I took the tracheostomy tube and tried to fit it in, but something seemed to be blocking it. I twisted it and turned it, and finally jammed it in. Just then Ball, the surgical attending, arrived. He rushed up to the bed and leaned over for a look. “Did you get it?” he asked. I said that I thought so. The bag mask was plugged onto the open end of the trache tube. But when the bellows were compressed
the air just gurgled out of the wound. Ball quickly put on gloves and a gown.

“How long has she been without an airway?” he asked.

“I don’t know. Three minutes.”

Ball’s face hardened as he registered that he had about a minute in which to turn things around. He took my place and summarily pulled out the trache tube. “God, what a mess,” he said. “I can’t see a thing in this wound. I don’t even know if you’re in the right place. Can we get better light and suction?” New suction tubing was found and handed to him. He quickly cleaned up the wound and went to work.

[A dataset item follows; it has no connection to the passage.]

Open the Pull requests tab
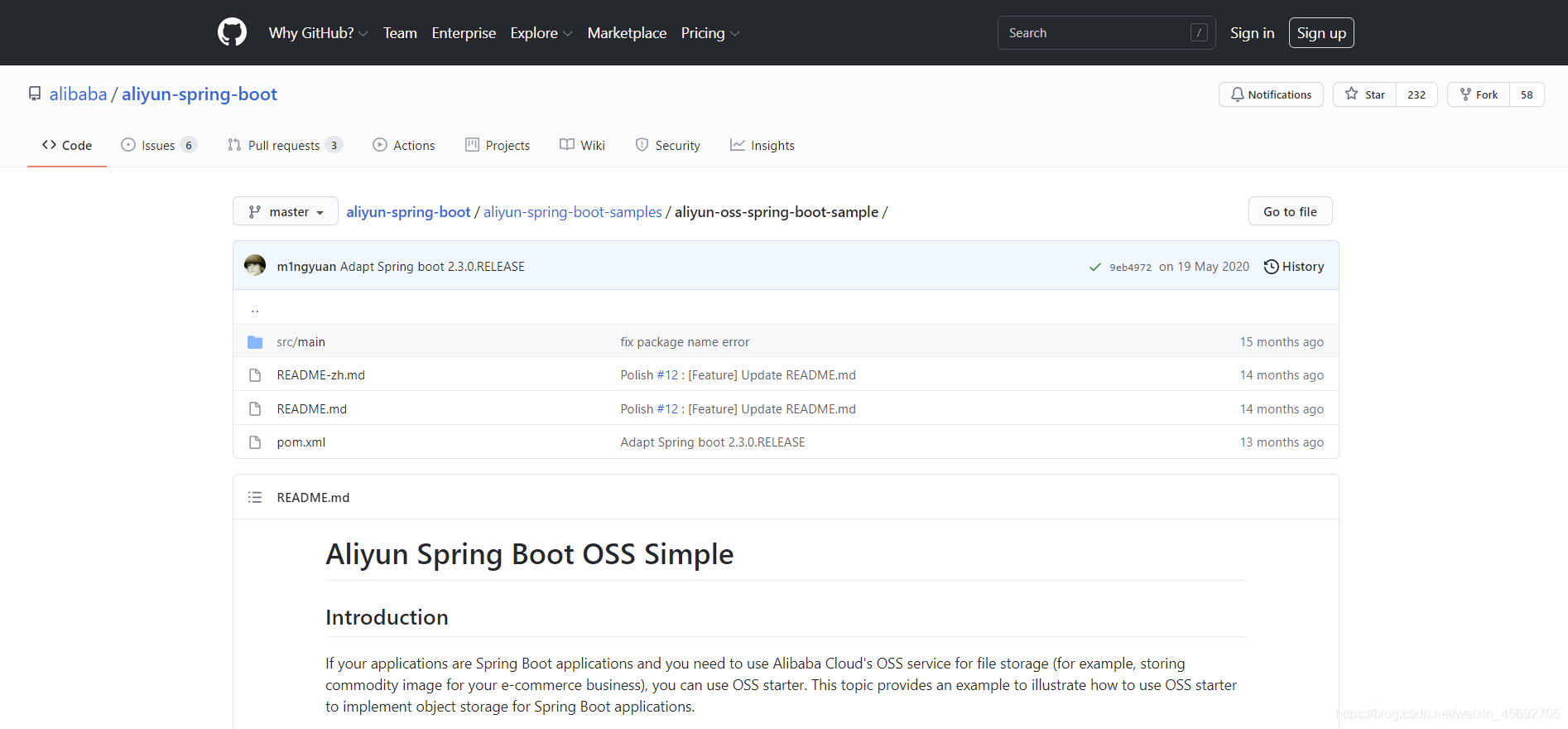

The patient’s sat had dropped so low that the oximeter couldn’t detect it anymore. Her heart rate began slowing down—first to the 60s and then to the 40s. Then she lost her pulse entirely. I put my hands together on her chest, locked my elbows, leaned over her, and started doing chest compressions.

Ball looked up from the patient and turned to O’Connor. “I’m not going to get her an airway in time,” he said. “You’re going to have to try again from above.” Essentially, he was admitting my failure. Trying an oral intubation again was pointless—just something to do instead of watching her die. I was stricken, and concentrated on doing chest compressions, not looking at anyone. It was over, I thought.